[[ Study text open ]]
- Sales of newly built homes jumped 55% annually in June, according to a monthly survey by John Burns Real Estate Consulting, which has historically mirrored the U.S. Census report.
- It was the largest annual gain since homebuilding began again following the epic housing crash a decade ago. It is also the highest pace since the height of the unprecedented housing boom in 2005.
It is the perfect storm for the nation's homebuilders. A sharp decline in the supply of existing homes for sale, increasing consumer preference for brand-new, high-tech homes with all the amenities for working and schooling, as well as an accelerating flight to the suburbs and exurbs made for remarkable housing demand in June.
While the official government count isn't out until the end of the month, sales of newly built homes jumped 55% annually in June, according to a monthly survey by John Burns Real Estate Consulting, which has historically mirrored the U.S. Census report. It was the largest annual gain since homebuilding began again following the epic housing crash a decade ago.
It is also the highest pace of sales growth since the height of the unprecedented housing boom in 2005. That expansion was driven by negligent lending in the subprime mortgage market. This boom appears to be driven by the coronavirus pandemic.
"The anecdotal evidence is overwhelming. Sales in the distant commuter areas are the most robust," said John Burns, founder and CEO of JBRC. "I believe a lot of computer-oriented people have proven to their co-workers that they can be productive from home, and have sensed, or officially been given the green light, to work from home at least a significant portion of the time after a vaccine has been found."
That sentiment was mirrored in a survey by Arizona-based builder Taylor Morrison, which reported a 94% annual jump in June home sales. High-tech homes, and additional rooms for working and home schooling, topped the list of consumer demands.
"There is a bias to new. When I look at the research that our teams have been doing over the last 12 to 14 weeks, people are quoting, they want new, fresh, a place where wellness features will really make sense for them," said Sheryl Palmer, CEO of Taylor Morrison recently in an interview on CNBC's "Closing Bell." "Most recently, we're really seeing a pickup in folks saying they want more rural or suburban locations. Initially, there was a lot of talk about that, but it's really coming through our buyers today."
[[ Study text closed ]]
● Task to carry out
In the new-home sales article, by what percentage did Taylor Morrison's June home sales rise from a year earlier?
[[ Information supplied open ]]
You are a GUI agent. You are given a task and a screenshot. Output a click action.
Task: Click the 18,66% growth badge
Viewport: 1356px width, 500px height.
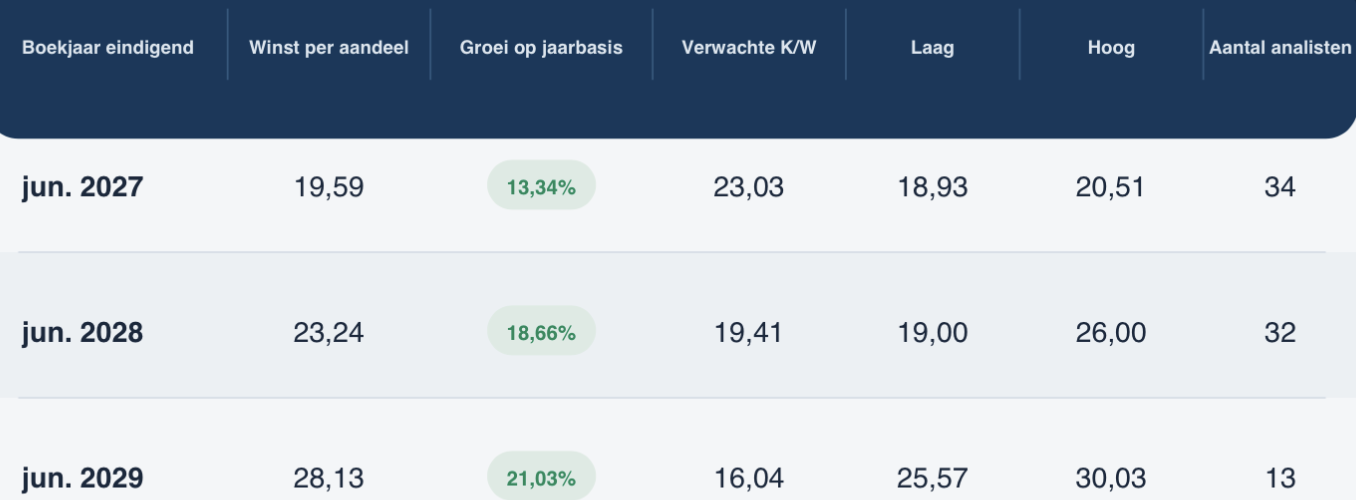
[[ Information supplied closed ]]
● Solution to this exercise
94%